I do understand how quickly data can be spit out of a database - I also understand connection overhead, server loading, and reaction time. Do you know of any source that describes the size constraints of DataSets?
 
I agree with you that a DataTable is not the right place to load a million rows - I was using it to show that the performance of ADO.NET has greatly improved when in comes to large DataSets. If 1,000,000 rows can be loaded into a DataTable in an acceptable amount of time, then surely 10,000 isn't too much for it to handle.
I'm not sure that the load time is a great indicator of performance. Effectively all youre testing is the speed of the network connection; rows are loaded into the table merely by being copied into the client memory. I;d imagine that loading a hash table with a million entries would take a similarly minimal amount of time. Of course, loading and manipulating are different things..

I'm being selective in loading only 10k rows, yes. I could have designed the tool to load 10-100 rows with every click of the mouse, or just the 10k I need in one shot.

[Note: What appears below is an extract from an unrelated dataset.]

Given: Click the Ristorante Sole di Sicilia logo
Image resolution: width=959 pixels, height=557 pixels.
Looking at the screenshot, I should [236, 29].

I leave the other 20 million rows in the database, where they rightly belong.
What I cant understand is, typically, we use datasets to download some data.. maybe up to 1000 rows if a customer really has made a lot of orders this month but usually closer to, er.. 2 or 3 rows. We edit them, and we send them back.

What can your program possibly do that means that
a) the user needs to see 10,000 rows of info
b) the user can effectively manipulate 10,000 rows of info (that's what update statements are for)
c) the user needs to do something significant with 10,000 rows of info

?

That's what I'm having difficulty understanding. I can think of NO situation where 10,000 lines of info is an acceptably small amount of information that a user can effectively look at, navigate, use, add up, consider, and not get lost in.

It actually handles it very well, with the singular exception of the Expression column. All of my data is loaded in < 5 seconds, and reaction time is instantaneous. With the expressions, my load time jumps to 2 minutes.
Expressions probably arent compiled into .net code.. they will likely be interpreted every time, parsed from string into number, operators parsed, IF "+" then a + b Else If "-" then a - b ...
Youre not looking at something quick here, youre looking at a simple, scripting level intelligence add-on to a datatable that is intended to maybe add up 10 items, or give Cost * Qty = Price. DataSets are not relational databases. Expressions are no substitute for analytical queries (rank() over(partition by group_number order by rec_date desc) ) and other advanced sql

I do understand how quickly data can be spit out of a database - I also understand connection overhead,
.NET pools connections, there is virtually no overhead

server loading,
Opening a cursor to read 10,000 rows ties the database up for longer than reading 10 rows. If 100 people all load 10,000 rows, dont you tink the database will be more busy than if they asked for 10 rows?

and reaction time.
If the server is limited to X connections, then keeping those connections open for longer (10,000 rows) lengthens your reaction time as queries queue up waiting for the release of resources

Do you know of any source that describes the size constraints of DataSets?
The memory available in the client machine. This doesnt mean it is sensible to load 2 gig of data into a DataSet.